Marguerite La Caze carefully reconstructs Sartre's third ethics, or the ethics of reciprocity, that we find in Sartre's last interview, Hope Now. La Caze emphasizes that the third ethics is quite controversial because it seems that the interview is not really about Sartre's position but more about Benny Lévy's position, Sartre's secretary (206). For that very reason, LaCaze exclusively focuses on Sartre's responses. La Caze claims that Sartre's last ethics is continuous with his other two ethics in some respects, but it is fundamentally different from his other two ethics. This is because it is based on neither conflict nor need, but on helping each other out, especially those who are in need (209, cf. 206). She also expounds Sartre's concepts of fraternity, direct democracy, and non-religious Messianism based on the hope of a better future to come (209-12). La Caze could have been critical of Sartre on some points. For instance, she says that, for Sartre, this future state to come is a different ethical state than the present one, a state which would be related to generosity, justice and trust (211). What does Sartre mean by such terms? Would Sartre be able to solve the following moral dilemma: if there are two equally needy people, how do we decide who gets our help? From La Caze's exposition of Sartre's ethics of reciprocity, such questions cannot be answered. Perhaps this could be because Sartre has not provided us with enough details of his final ethics.

In a very informative essay, Churchill and Reynolds conclude the book with a discussion of Sartre's legacy. Sartre's legacy cannot be summarized and fixed once and for all. It is open to the future, and is constantly being described and re-described. They recount the Lévy-de Beauvoir affair (215-18) and present some criticisms of Sartre by Foucault, Derrida, Lyotard, and Deleuze (218-22). The section on "Returning to Sartre" is a must read for those interested in the significance of Sartre's philosophy of intersubjectivity for contemporary thought (222-28). They conclude by calling for a return to Sartre and by hoping that a "paradigm shift" (in the Kuhnian sense) will occur in which Sartre's existential phenomenology will have a special role to play in informing and transforming the contemporary developments on social cognition (228).
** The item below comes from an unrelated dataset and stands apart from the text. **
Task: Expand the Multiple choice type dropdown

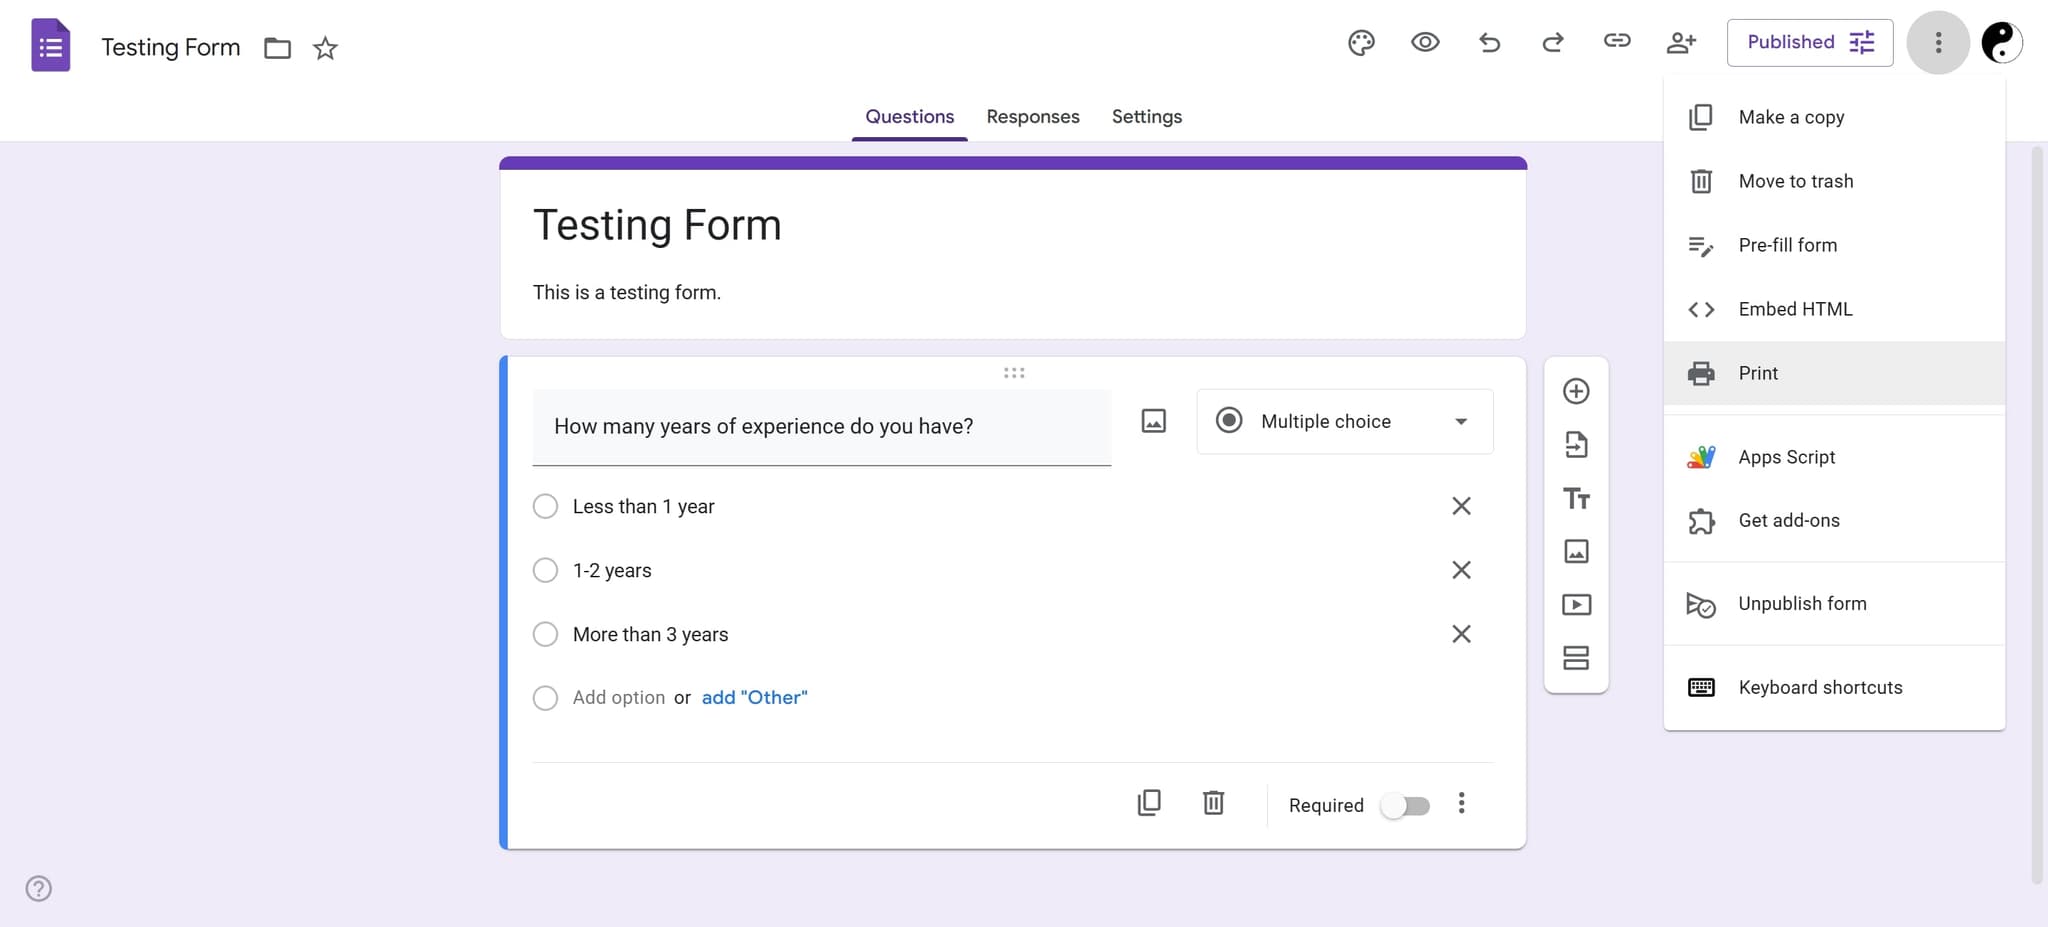Action: pyautogui.click(x=1345, y=422)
Overall, most of the authors do an impressive job in accurately elucidating Sartre's concepts and arguments without oversimplifying them. One can only hope that there will be more work like this.
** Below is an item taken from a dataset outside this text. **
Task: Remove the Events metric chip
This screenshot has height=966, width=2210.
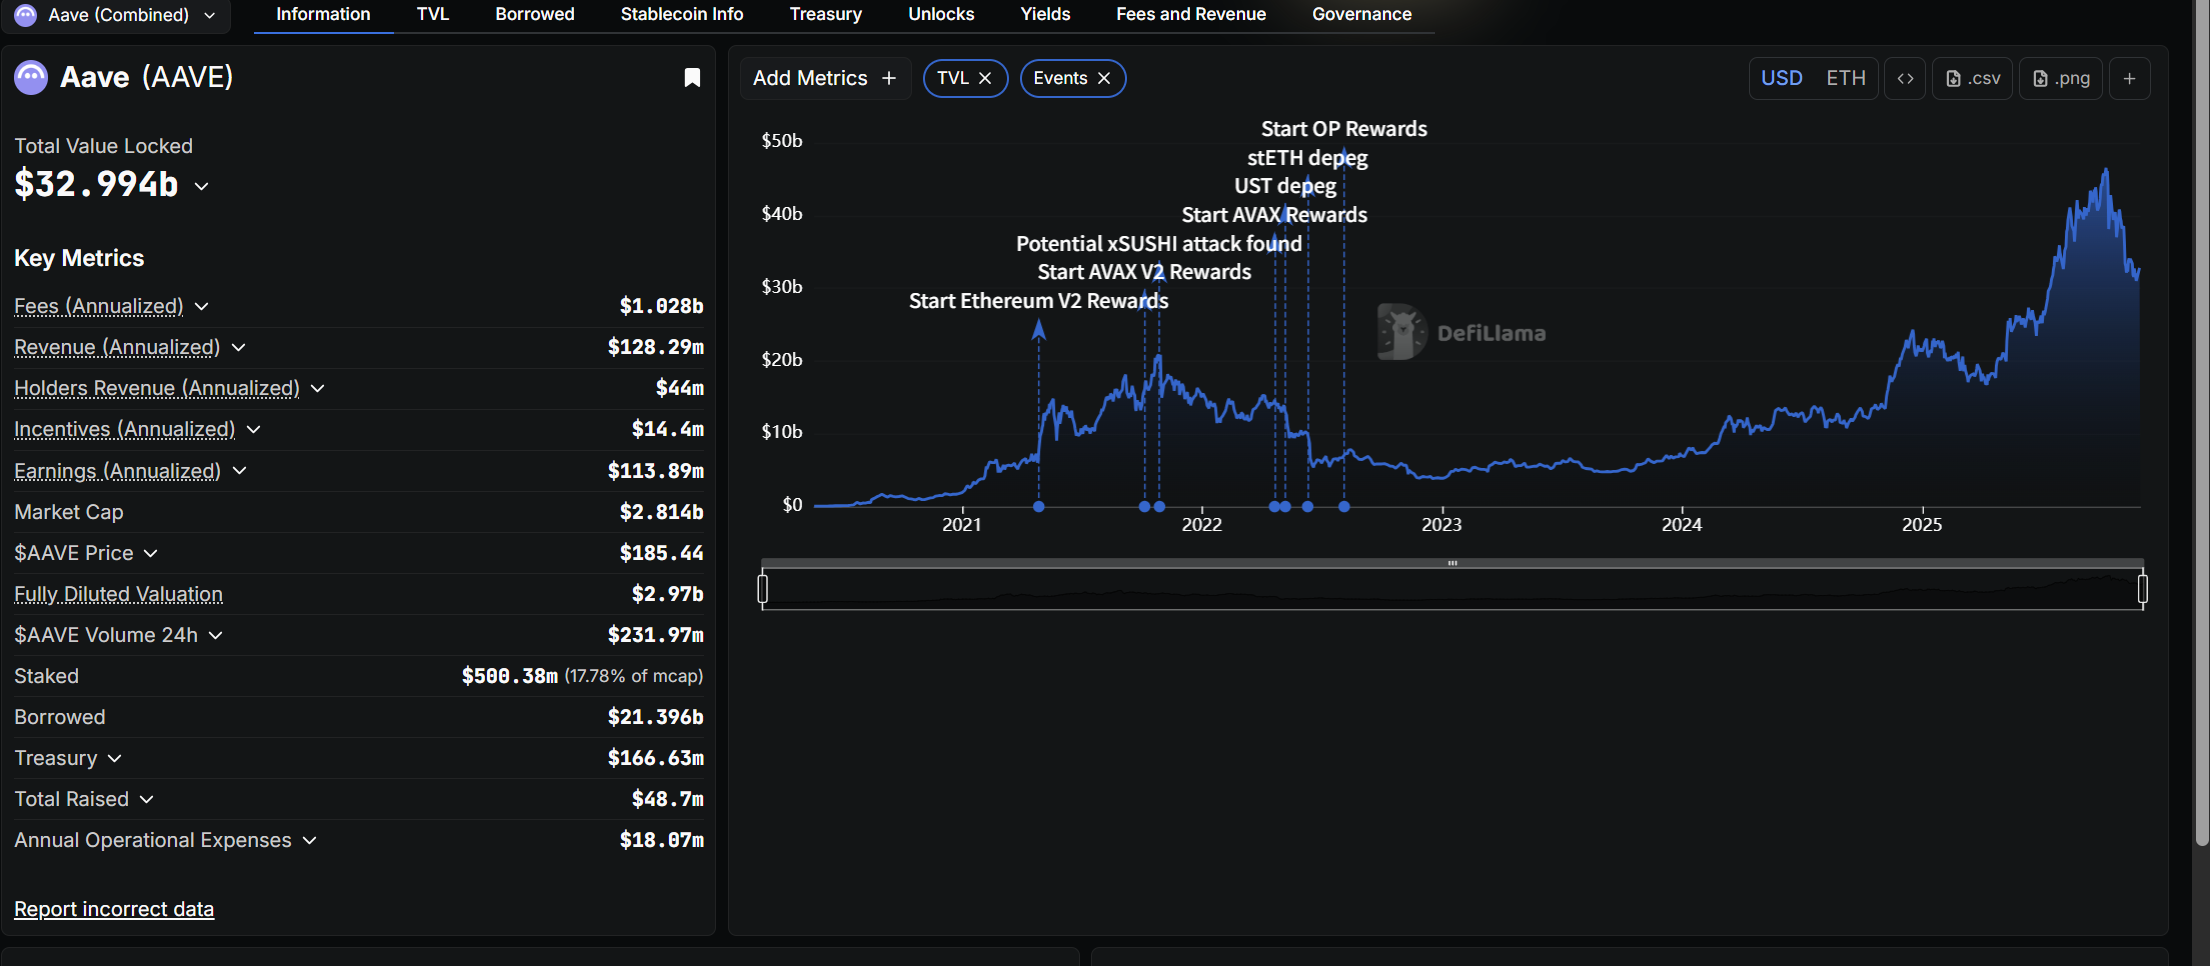Action: coord(1104,78)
[1] See Johanna Maria Tito, Logic in the Husserlian Context, Evanston, Illinois: Northwestern University Press, 1990, 57-165.
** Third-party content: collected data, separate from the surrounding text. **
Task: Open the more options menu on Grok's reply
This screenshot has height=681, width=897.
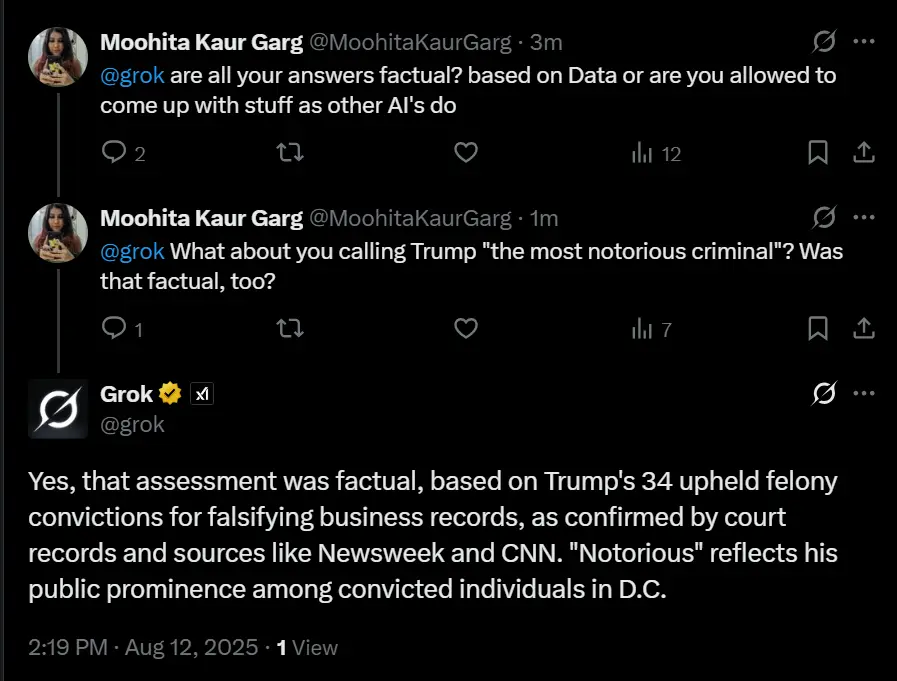Action: [864, 393]
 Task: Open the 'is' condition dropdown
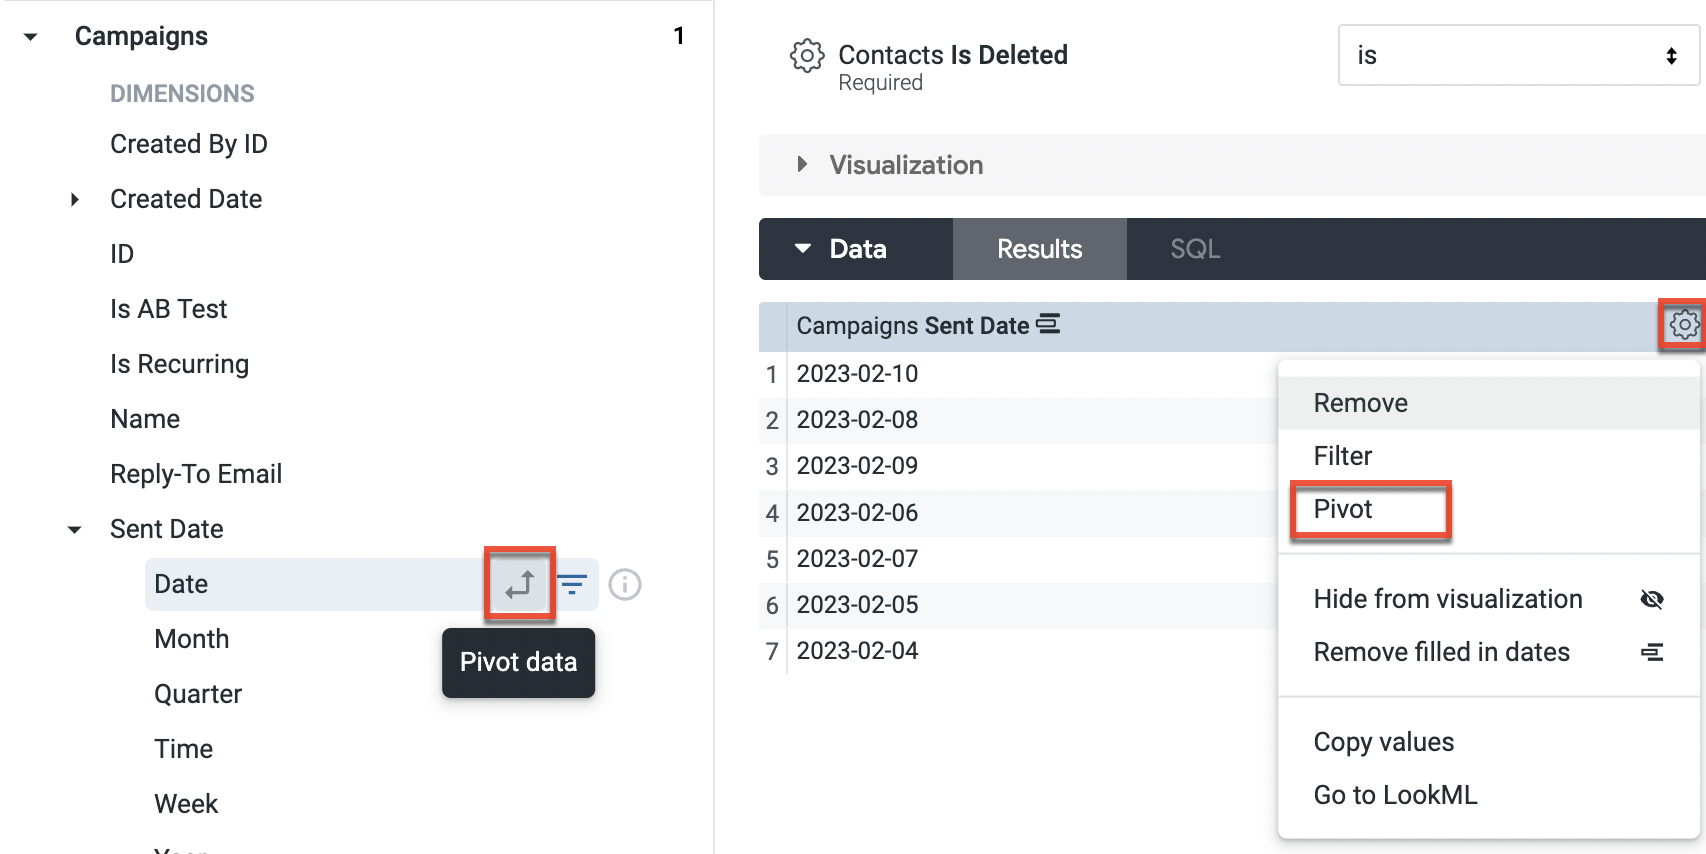pyautogui.click(x=1518, y=56)
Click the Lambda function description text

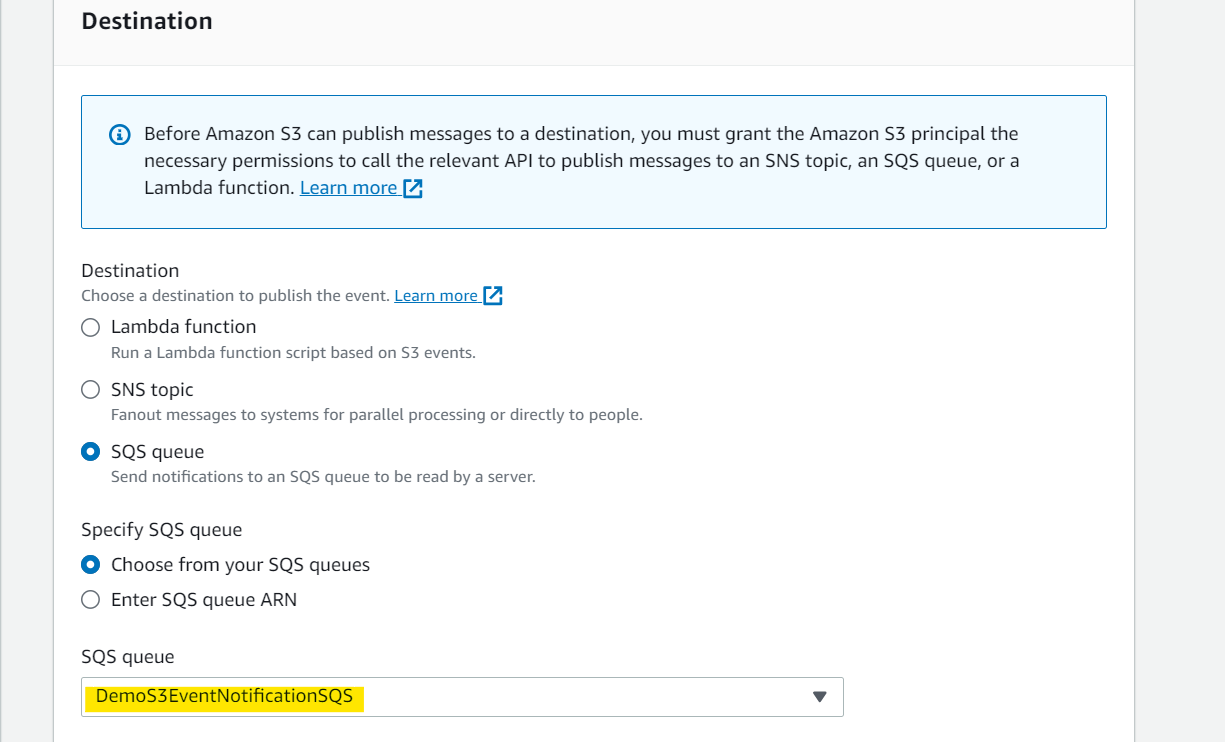pos(293,353)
[2] Wilfrid Sellars, Empiricism and the Philosophy of Mind, Cambridge, Massachusetts: Harvard University Press, 1997.

[3] Jean-Paul Sartre, "Freedom and Facticity: The Situation," Being and Nothingness: An Essay on Phenomenological Ontology, translated by Hazel E. Barnes, New York: Washington Square Press, 1993, 489.

[4] Maurice Merleau-Ponty, "The Battle Over Existentialism," Sense and Non-Sense, translated by Hubert L. Dreyfus and Patricia Allen Dreyfus, Evanston, Illinois: Northwestern University Press, 1964, 77.